Lessner she said hopes SWACO will see the wisdom in her partnership with Minnix under the new business name Eartha Limited. Minnix originally started Eartha as an environmental consulting company after helping his then-employer, Concessions by Cox, an event planning company, secure food and beverage contracts for events and VIP catering at the Ohio State Fair and the Super Bowl for the last two years based on his green concepts. Minnix’s job was to make sure the company’s efforts were as green as possible by incorporating bioproducts and recycling into the way concessions were handled.
“I looked at the need for a better way to waste haul,” he said of his efforts, which currently are being modeled by the U.S. Environmental Protection Agency for national large-scale events. “There’s a lot being put in a landfill that doesn’t need to be.”
Minnix, who served in the U.S. Navy for five years and is “taking a break” from the Ohio State University environmental policy program, said what makes his endeavor with Lessner unique is that it focuses specifically on restaurants and food service providers, such as schools, nursing homes and hotels, as well as collection of compost and food scrap materials, which isn’t being done in Franklin County or the city of Columbus.
According to Columbus Public Service spokesman Rick Tilton, the city of Columbus only provides waste collection for 327,000 residential households.
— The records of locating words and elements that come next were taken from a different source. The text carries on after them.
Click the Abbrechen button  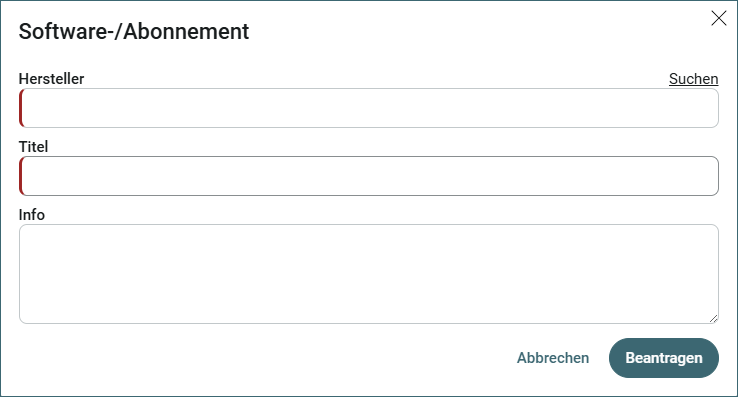click(x=553, y=358)
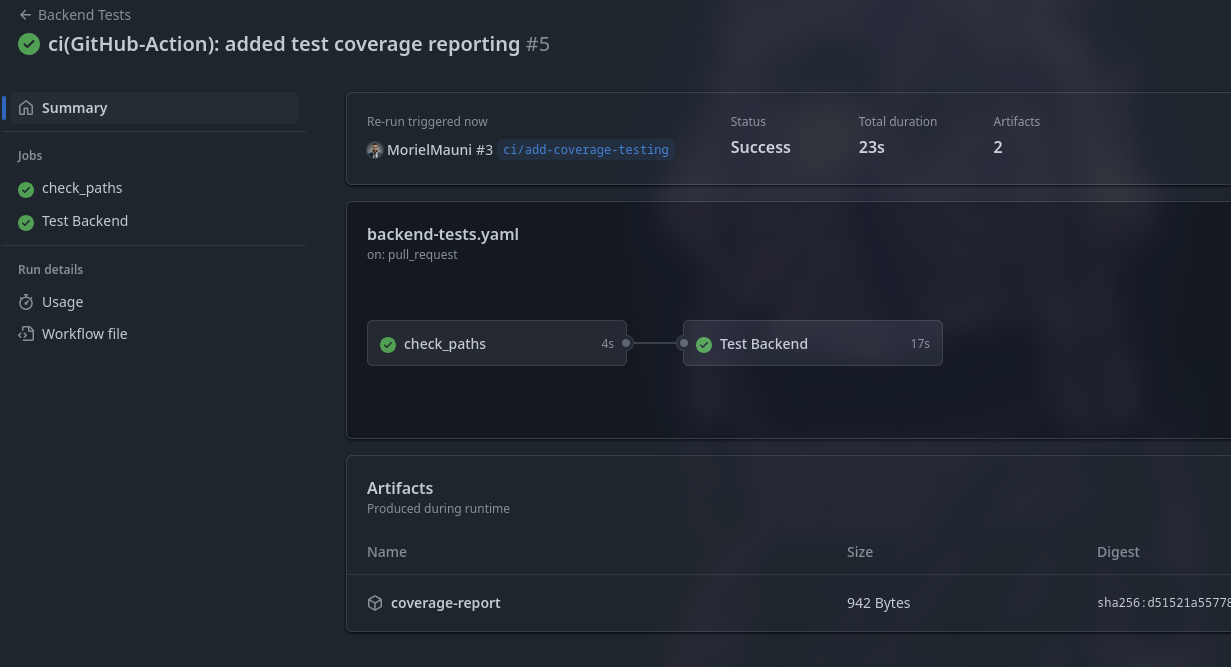The image size is (1231, 667).
Task: Click the green check inside check_paths node
Action: point(388,343)
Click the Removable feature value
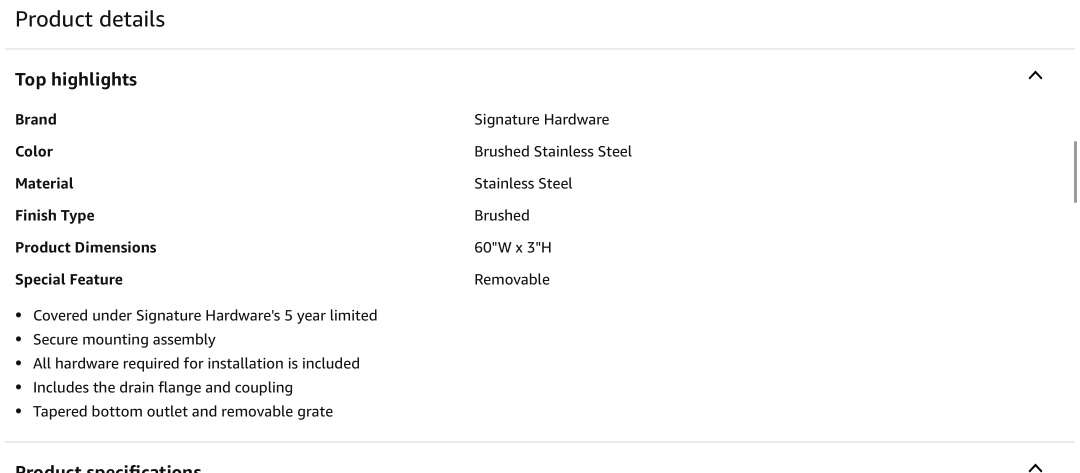Screen dimensions: 1080x473 tap(511, 279)
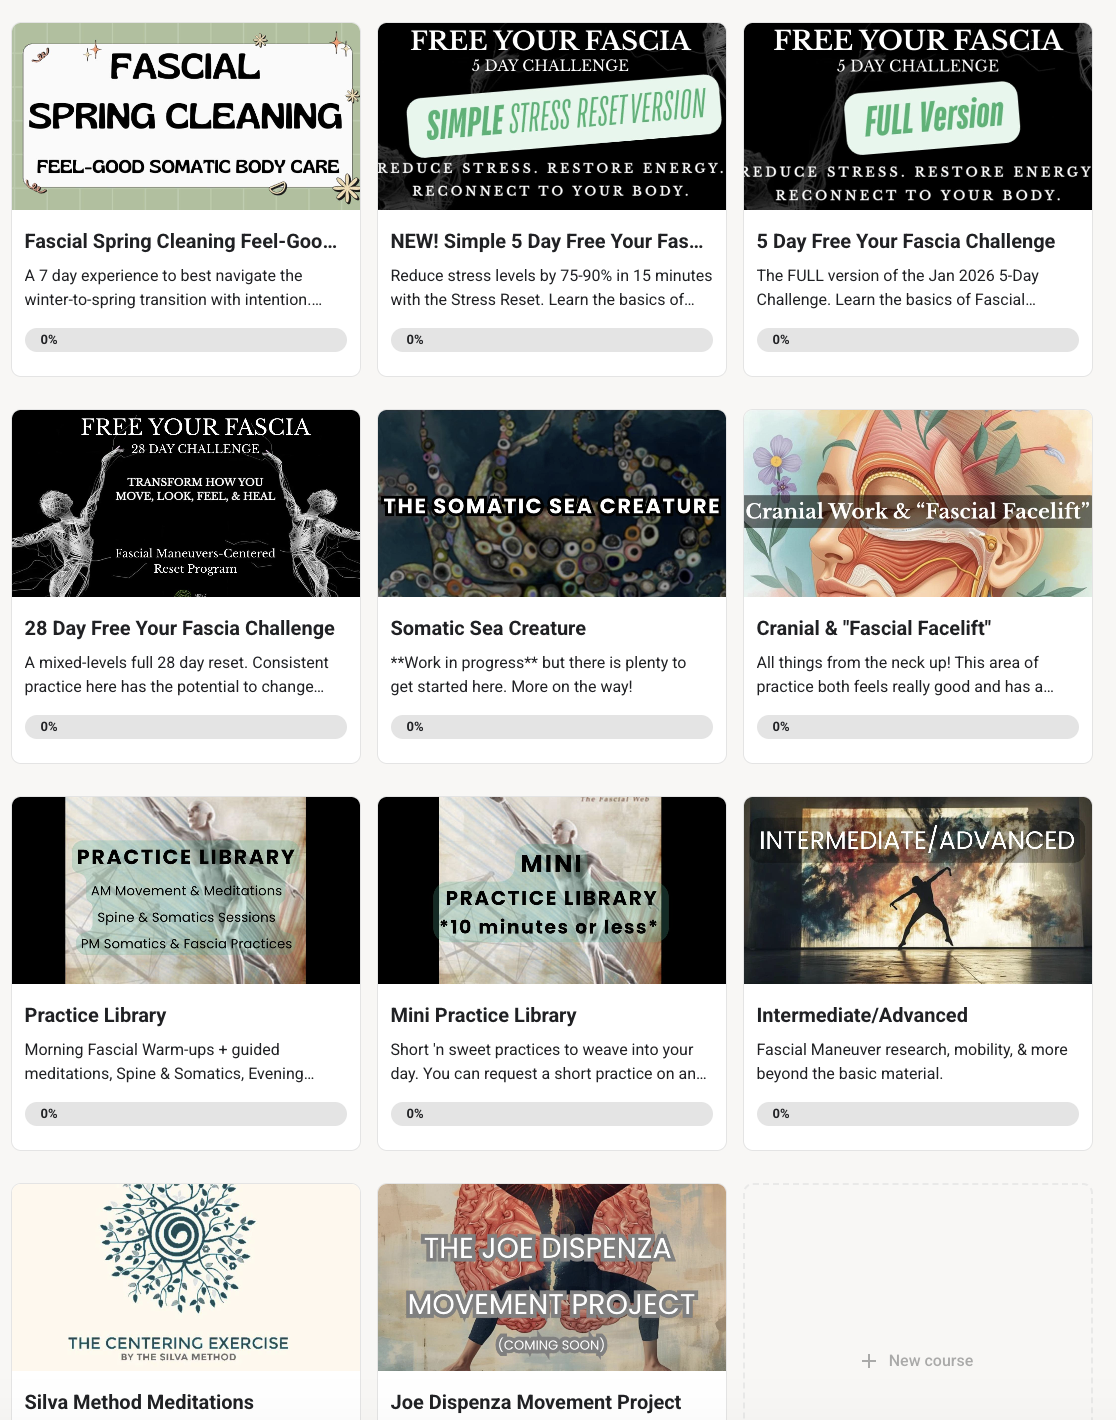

And 227,000 single family homes receive yard-waste collection service.
“(We’re serving) a niche market,” said Minnix, adding that he and Lessner are positioning themselves and Columbus as a leader in the next energy revolution—anaerobic digesters that could eventually fuel power plants.
“It’s coming in the next couple years and Ohio is leading the way,” he said. “We want to be the first on the scene. We’re offering sustainable hauling where it wasn’t offered before.”
The Kurtz Brothers, Inc. and Quasar Energy Group, a subsidiary of Kurtz Brothers, are on the leading edge of that movement locally, having secured land on the south end, where they’re currently building an anaerobic digester system at Jackson Pike.
SWACO leases that land from the city of Columbus and, in turn, subleased it to Kurtz, said Remy.
According to Kurtz’s website, the anaerobic digester will process the very compost and food remnant materials from the city of Columbus that Lessner and Minnix are proposing to haul. The company’s site said it will convert the food and yard materials into at least “40,000 tons of compost a year.” The website reported that Kurtz would then “convert the compost’s bio-gas into natural gas or electricity” creating enough “to power 400 to 500 homes.”
The biggest need in making that effort go, however, is getting the waste products to the anaerobic digester. That’s the niche Lessner and Minnix hope to fill.
Lessner said the response from Downtown restaurants has been overwhelmingly positive thus far—though she couldn’t name names due to waste contracts that might have to be broken.
“People are dying to compost. People want to do the right thing. But there are no haulers and customer service (from some of the current waste haulers) is atrocious,” Lessner said, adding, “People can’t wait to get on board.”
Lessner said she understands that there are permits she’ll possibly have to acquire from the Franklin County Health Department and Columbus Public Health and she’s prepared for that. She’s also prepared to be a friendly neighbor to Franklinton residents—she and Minnix have the blessing of Franklinton Development Association director Jim Sweeney—by controlling smell through charcoal-lined containers and getting composting material off the premises daily to either adjacent farmers for feeding their hogs or to composting facilities. No composting will be done on-site.
All that’s left now, she said, is the hope that SWACO “will want to see a progressive plan to get food waste out of landfills.”
“If the goal is to reduce, reuse and recycle, then I think we and SWACO are on the same page,” she said.
Remy said there’s no timeline for the approval process—only that Lessner and Minnix must contact SWACO to get the process for approval started.